Para construir un estado de crispación lo primero es llevar el lodo al Parlamento; es preciso rebajar al máximo las virtudes del parlamentarismo y utilizar el turno de palabra para tirarse al cuello del adversario; y si puede ser con un insulto travestido de astucia, mejor que mejor. Especialistas en este tipo de fealdades hay varios, pero digamos Abascal, Cayetana y Pablo Iglesias por decir algunos. Este primer indicio de crispación no es preocupante. Se da en todas las legislaturas y forma parte de “show business” de nuestras principales vedettes. Más inquietante resulta el segundo paso, cuando la crispación sale del Parlamento para instalarse en los medios de comunicación. Ahí ya hay que empezar a torcer el morro.
Lo estamos viendo en las últimas semanas. Todo medio, lo reconozca o no –y más allá de informar– funciona como legítimo transmisor de una corriente ideológica. Se sabe que la crispación parlamentaria ha alcanzado a los medios cuando los editoriales se encrespan, cuando los articulistas más sobrios pierden el equilibrio y, sobre todo, cuando las investigaciones de cada cual se cruzan en un baile de filtraciones contradictorias: mis pruebas dicen que Marlaska miente, las tuyas que miente la Guardia Civil. Mis pruebas apuntan a que ya había alarma el 8M, las tuyas demuestran lo contrario.
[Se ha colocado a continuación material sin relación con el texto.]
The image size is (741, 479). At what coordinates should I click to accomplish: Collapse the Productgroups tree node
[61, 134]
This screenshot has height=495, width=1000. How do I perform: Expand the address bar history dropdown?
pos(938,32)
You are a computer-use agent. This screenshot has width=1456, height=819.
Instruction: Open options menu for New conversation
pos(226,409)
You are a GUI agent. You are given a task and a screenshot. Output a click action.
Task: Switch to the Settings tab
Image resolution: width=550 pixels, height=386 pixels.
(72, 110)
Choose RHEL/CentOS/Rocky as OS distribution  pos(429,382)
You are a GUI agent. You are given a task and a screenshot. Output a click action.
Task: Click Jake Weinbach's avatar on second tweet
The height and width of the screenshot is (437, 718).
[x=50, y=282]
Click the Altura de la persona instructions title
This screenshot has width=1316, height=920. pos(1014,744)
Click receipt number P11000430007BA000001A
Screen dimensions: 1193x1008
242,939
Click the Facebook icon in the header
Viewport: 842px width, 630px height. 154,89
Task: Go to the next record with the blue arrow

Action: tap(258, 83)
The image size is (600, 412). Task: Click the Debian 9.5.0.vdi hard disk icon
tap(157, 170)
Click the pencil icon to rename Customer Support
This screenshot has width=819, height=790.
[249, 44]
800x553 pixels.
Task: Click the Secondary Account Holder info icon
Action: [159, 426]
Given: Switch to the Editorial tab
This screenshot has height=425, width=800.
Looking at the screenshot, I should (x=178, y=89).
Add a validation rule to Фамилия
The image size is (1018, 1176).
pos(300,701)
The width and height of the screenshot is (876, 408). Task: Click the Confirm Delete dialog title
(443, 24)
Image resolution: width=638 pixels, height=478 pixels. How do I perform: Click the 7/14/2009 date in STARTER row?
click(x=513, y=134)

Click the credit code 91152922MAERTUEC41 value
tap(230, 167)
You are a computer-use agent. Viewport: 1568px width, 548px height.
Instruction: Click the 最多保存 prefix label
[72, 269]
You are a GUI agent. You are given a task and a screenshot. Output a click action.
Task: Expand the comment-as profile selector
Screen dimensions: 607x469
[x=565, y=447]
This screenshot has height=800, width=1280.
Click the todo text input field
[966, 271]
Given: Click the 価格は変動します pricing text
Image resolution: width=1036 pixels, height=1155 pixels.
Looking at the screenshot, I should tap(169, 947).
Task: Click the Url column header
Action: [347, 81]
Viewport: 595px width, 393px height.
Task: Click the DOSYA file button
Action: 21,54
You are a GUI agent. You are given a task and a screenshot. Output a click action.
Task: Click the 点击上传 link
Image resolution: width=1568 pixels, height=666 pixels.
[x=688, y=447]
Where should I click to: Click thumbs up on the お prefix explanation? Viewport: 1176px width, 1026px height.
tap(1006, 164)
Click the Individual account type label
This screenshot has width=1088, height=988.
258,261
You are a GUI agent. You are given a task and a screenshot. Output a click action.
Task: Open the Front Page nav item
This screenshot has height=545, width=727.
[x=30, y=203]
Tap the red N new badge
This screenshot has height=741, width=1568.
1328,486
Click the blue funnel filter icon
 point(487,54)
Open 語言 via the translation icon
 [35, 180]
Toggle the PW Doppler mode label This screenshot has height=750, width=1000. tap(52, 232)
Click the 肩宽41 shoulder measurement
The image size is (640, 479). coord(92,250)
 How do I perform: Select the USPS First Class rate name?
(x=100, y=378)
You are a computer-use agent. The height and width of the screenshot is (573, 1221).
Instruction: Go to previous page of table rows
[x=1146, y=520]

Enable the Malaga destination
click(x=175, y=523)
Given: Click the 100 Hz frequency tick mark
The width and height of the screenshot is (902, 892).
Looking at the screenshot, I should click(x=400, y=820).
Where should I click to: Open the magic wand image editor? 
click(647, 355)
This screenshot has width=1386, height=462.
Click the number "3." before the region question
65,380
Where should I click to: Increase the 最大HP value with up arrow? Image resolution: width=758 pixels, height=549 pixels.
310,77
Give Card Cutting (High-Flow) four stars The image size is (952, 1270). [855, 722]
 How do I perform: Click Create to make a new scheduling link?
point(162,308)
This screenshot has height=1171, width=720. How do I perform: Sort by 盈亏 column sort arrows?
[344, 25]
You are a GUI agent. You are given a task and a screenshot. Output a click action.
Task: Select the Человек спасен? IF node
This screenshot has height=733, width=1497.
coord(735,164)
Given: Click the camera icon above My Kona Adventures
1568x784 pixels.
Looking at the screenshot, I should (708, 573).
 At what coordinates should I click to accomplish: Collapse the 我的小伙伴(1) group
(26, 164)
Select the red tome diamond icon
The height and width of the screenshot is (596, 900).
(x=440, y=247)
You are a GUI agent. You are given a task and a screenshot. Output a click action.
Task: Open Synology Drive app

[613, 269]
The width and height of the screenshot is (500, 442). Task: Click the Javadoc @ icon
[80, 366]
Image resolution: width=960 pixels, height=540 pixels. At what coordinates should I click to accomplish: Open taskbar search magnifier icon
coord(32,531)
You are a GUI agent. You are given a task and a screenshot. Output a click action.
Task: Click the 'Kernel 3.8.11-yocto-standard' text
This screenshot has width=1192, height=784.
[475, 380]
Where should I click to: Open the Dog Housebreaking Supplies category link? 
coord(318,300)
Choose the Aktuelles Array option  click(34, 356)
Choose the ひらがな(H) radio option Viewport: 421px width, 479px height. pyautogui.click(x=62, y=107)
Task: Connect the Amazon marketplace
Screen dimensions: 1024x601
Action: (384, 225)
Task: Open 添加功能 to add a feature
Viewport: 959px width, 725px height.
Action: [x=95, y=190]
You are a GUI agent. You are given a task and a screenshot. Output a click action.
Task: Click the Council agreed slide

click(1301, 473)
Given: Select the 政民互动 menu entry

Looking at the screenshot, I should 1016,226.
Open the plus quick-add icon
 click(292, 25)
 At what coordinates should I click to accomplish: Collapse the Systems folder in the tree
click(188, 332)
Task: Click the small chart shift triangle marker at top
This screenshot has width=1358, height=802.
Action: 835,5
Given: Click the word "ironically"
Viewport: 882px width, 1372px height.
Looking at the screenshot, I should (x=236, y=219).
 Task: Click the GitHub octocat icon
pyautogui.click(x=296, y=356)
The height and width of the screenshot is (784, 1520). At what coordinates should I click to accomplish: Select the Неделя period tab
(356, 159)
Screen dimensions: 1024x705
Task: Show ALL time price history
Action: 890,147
La mayoría de ciudadanos acaban creyendo finalmente lo que quieren creer, porque el baile de datos y medias verdades acaba por desconcertar al lector más avezado.
La fase tercera (y final) de un buen proceso de crispación se alcanza cuando el nerviosismo se instala en las calles, cuando el vecino te suelta una chapa política en el ascensor sin que tú le hayas pedido opinión, cuando una bandera deja de ser un símbolo general para convertirse en uno particular (y discriminatorio: discrimina a los que sí de los que no); en definitiva, cuando la bulla política atraviesa la pantalla de la tele y se instala en la mesa del comedor. No se sabe de antemano quién gana en estos procesos de crispación pero sí quién pierde: la concordia y la verdad.